For a fine-grained changelog including technical details, see the GitHub changelog.

What’s new in PLAMS for AMS2024?

• Packmol interface has been extended to pack in crystal voids and to get the total system charge from the sum of the constituent molecules

• Additions to AMSResults: get_normal_modes(), get_polarizability(), get_ir_spectrum(), get_ir_spectrum_md(), get_frequency_spectrum(), get_force_constants()

• Additions to Molecule: get_moments_of_inertia(), get_gyration_radius(), align2mol()

What’s new in PLAMS for AMS2023?

• The ASE Calculator for AMS class for running any AMS engine with ASE (see: ASE calculator)

• Classes for calculating reduction and oxidation potentials with ADF and optionally COSMO-RS

• The ADFCOSMORSCompoundJob class for running jobs equivalent to “Task COSMO-RS Compound” in the AMS GUI (see: COSMO-RS compound example). Such a job generates a .coskf file for use with COSMO-RS.

• The calculation of the vibronic density of states has been added to PLAMS.
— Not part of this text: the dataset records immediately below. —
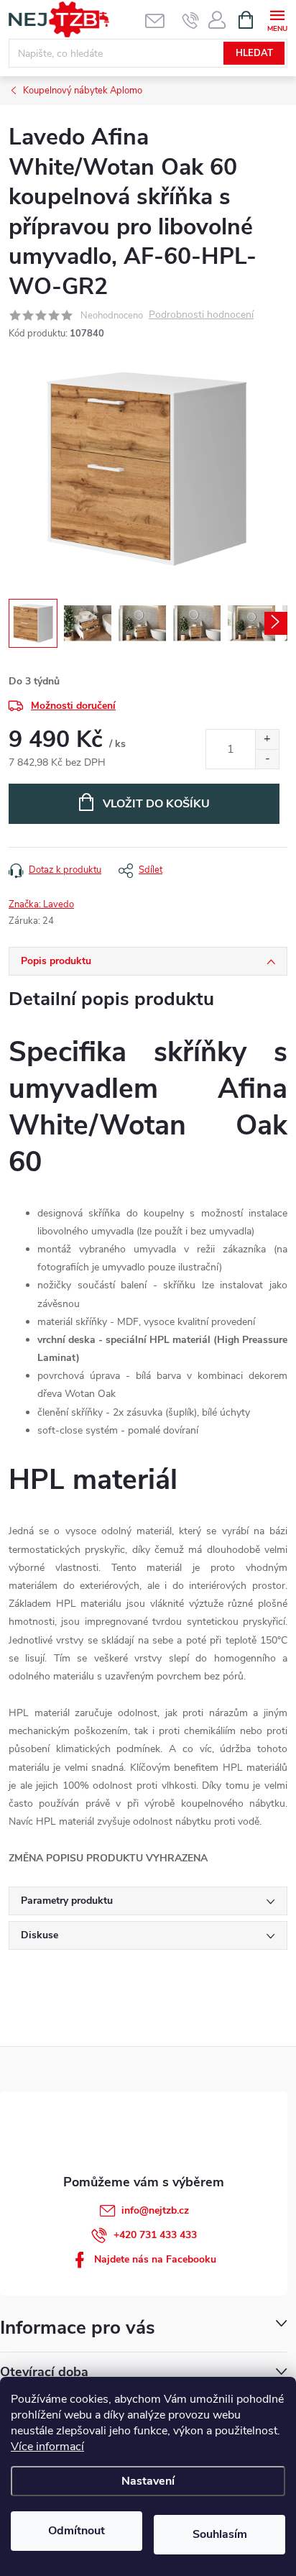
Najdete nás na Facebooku (155, 2259)
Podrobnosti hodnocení (201, 315)
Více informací (47, 2446)
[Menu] (277, 19)
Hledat (254, 53)
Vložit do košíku (156, 804)
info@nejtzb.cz (155, 2210)
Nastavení (148, 2481)
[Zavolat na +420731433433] (191, 20)
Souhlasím (220, 2534)
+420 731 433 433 (155, 2235)
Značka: (41, 904)
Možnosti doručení (73, 705)
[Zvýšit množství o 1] (267, 739)
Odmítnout (76, 2531)
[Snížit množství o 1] (267, 759)
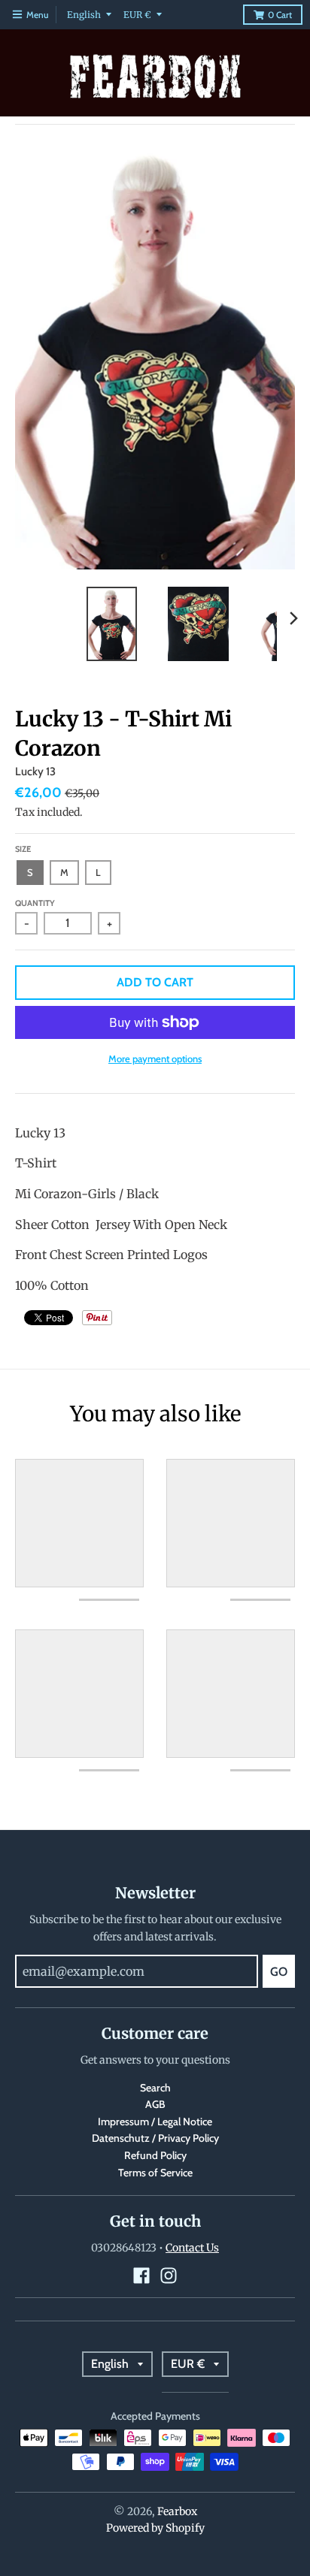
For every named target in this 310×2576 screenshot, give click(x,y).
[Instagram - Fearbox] (169, 2275)
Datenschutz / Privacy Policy (155, 2138)
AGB (155, 2104)
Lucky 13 (35, 771)
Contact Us (192, 2247)
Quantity (35, 903)
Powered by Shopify (155, 2528)
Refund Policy (155, 2155)
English (84, 14)
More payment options (155, 1058)
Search (155, 2087)
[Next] (293, 618)
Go (278, 1971)
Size (23, 849)
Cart (280, 14)
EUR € (137, 14)
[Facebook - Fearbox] (141, 2275)
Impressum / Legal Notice (155, 2121)
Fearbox (177, 2511)
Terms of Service (155, 2172)
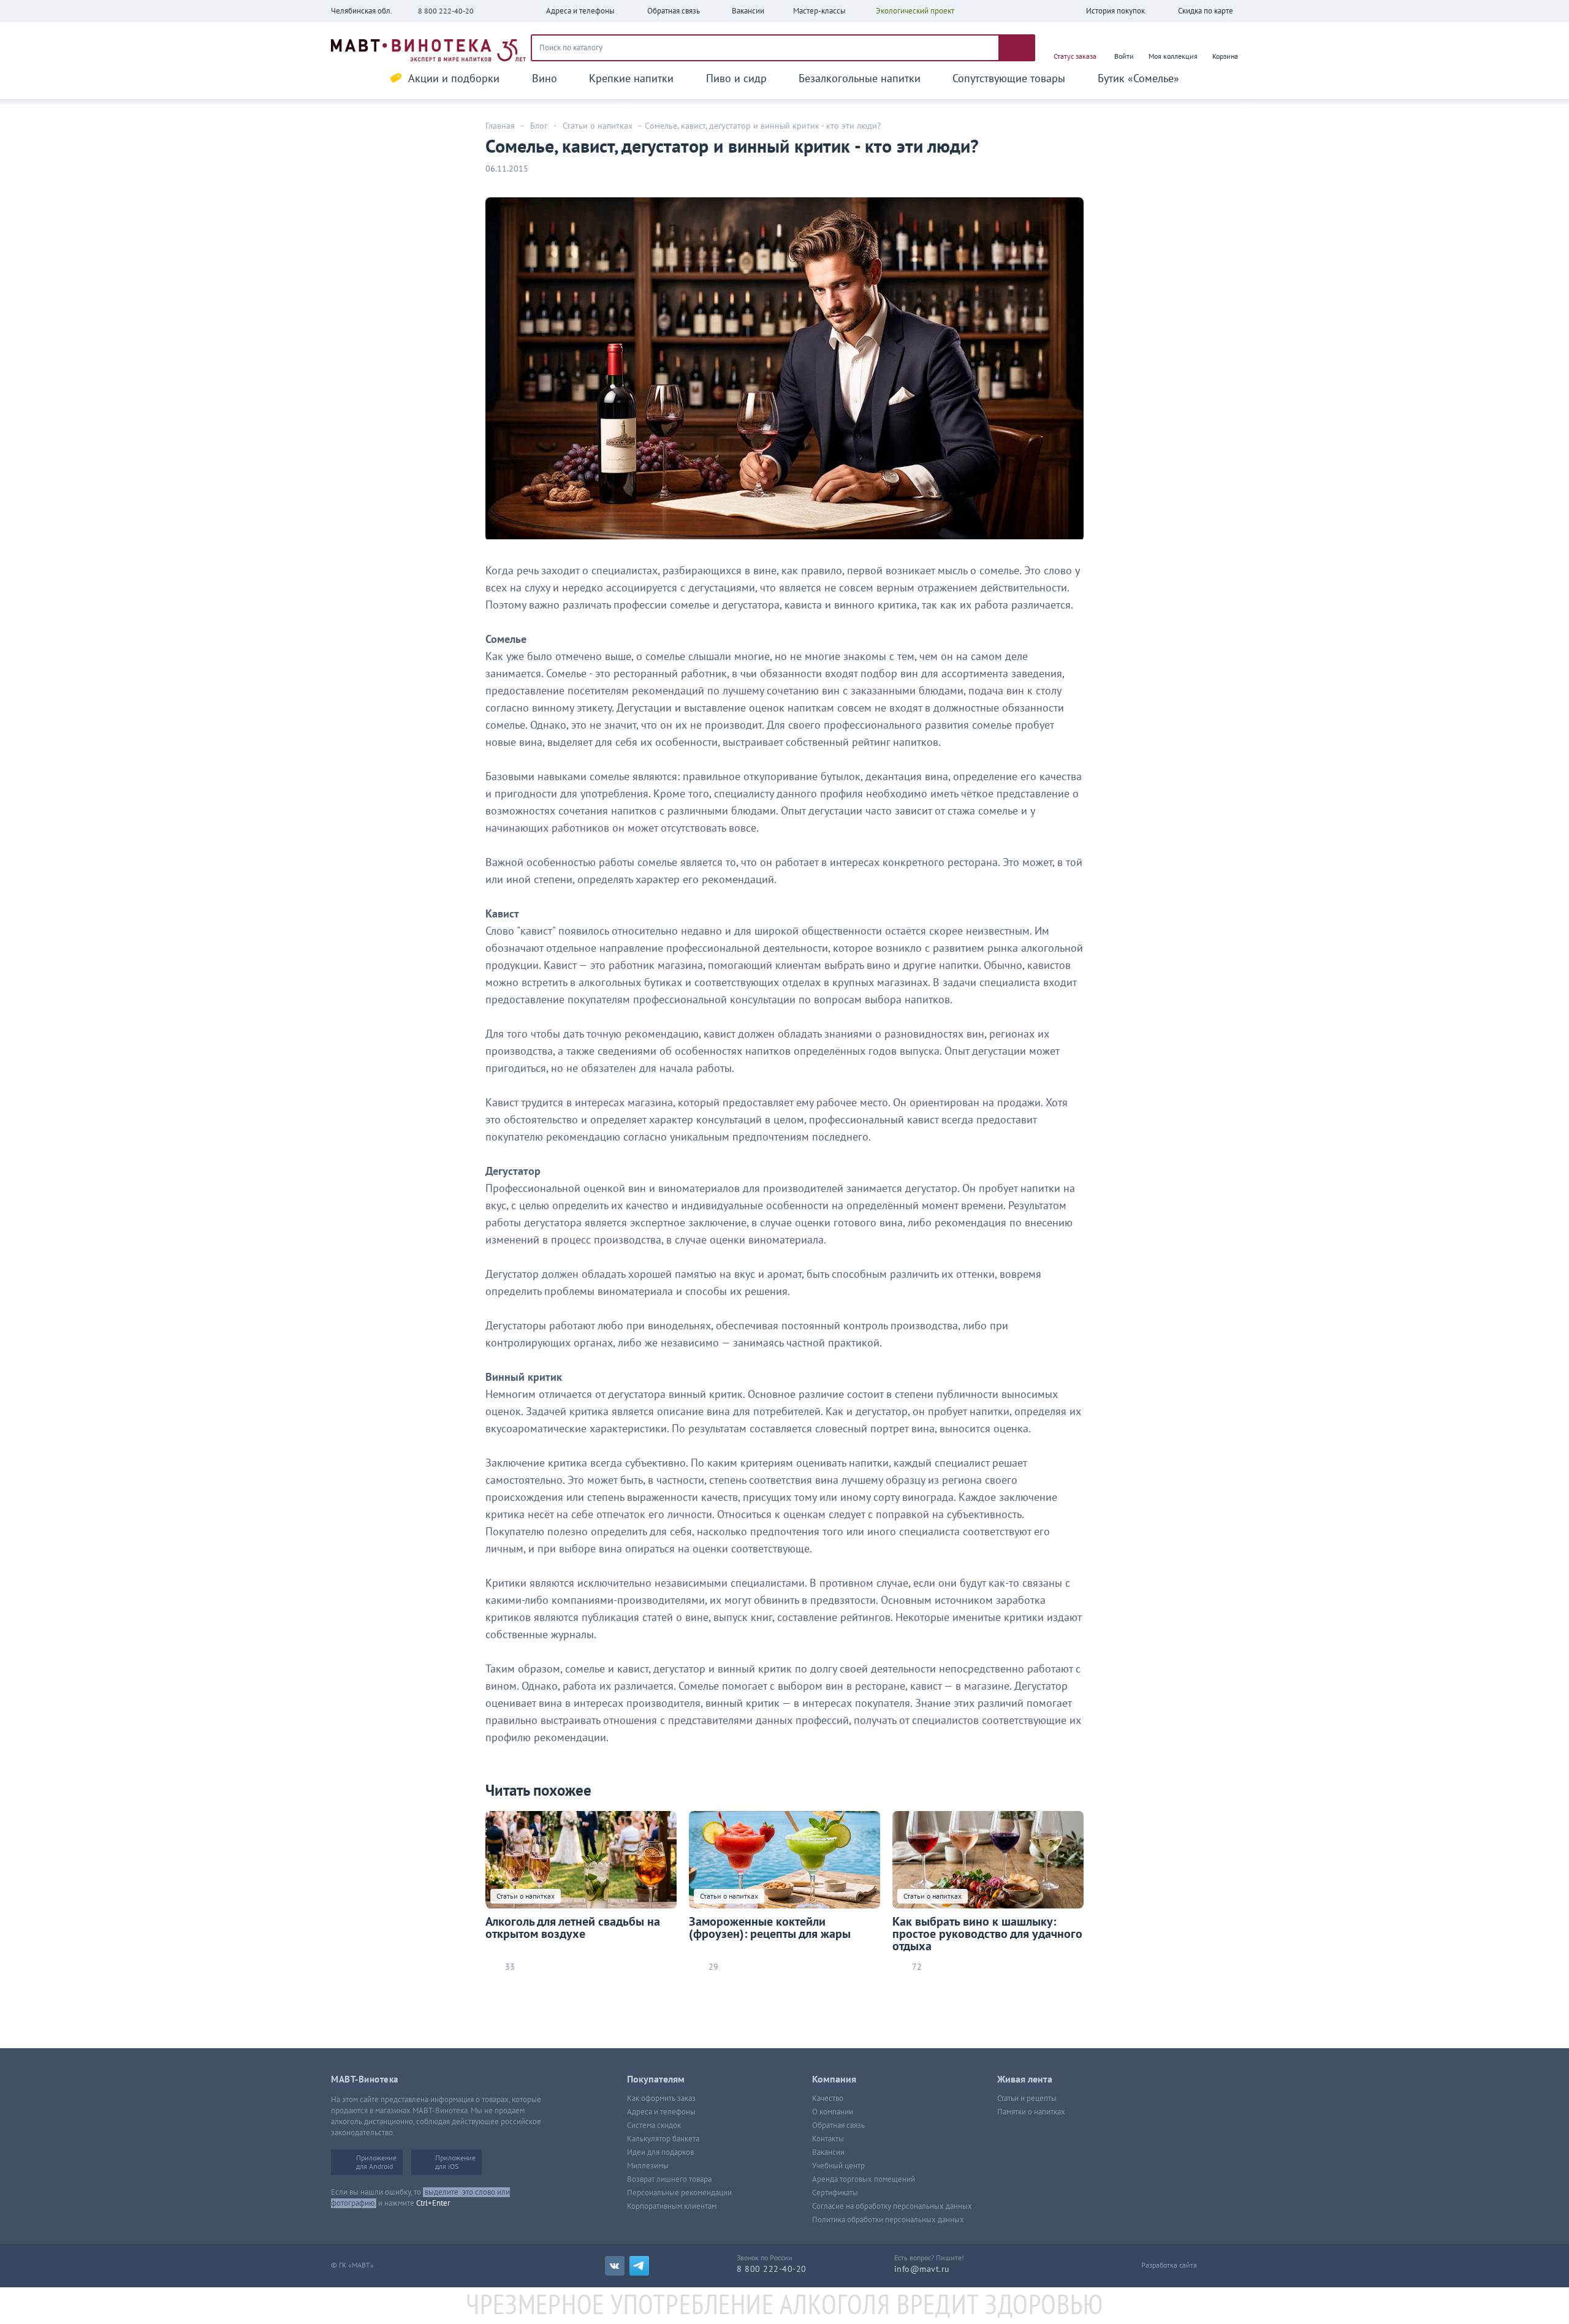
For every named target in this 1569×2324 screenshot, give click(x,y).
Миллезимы (648, 2166)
• Classes for running and restarting molecular dynamics (MD) jobs with AMS (see: Molecular dynamics with Python)

• A class for generating and analyzing conformers

• Quick jobs, like for example the preoptimize() function let you quickly optimize a Molecule

• Packmol interface for generating liquid and gas mixtures, solid-liquid interfaces, and microsolvation spheres

• File format conversion tools for converting VASP, Gaussian, or Quantum ESPRESSO output to ams.rkf and engine.rkf files that can be opened with the AMS GUI

• Plotting tools for plotting a molecule or ASE Atoms inside a Jupyter notebook

• Plotting tools for plotting the electronic band structure

• Additions to AMSResults: get_homo_energies(), get_lumo_energies, get_smallest_homo_lumo_gap()

• Additions to Molecule: guess_atomic_charges(), set_density(), get_unique_bonds(), get_unique_angles()

• Many new Python Examples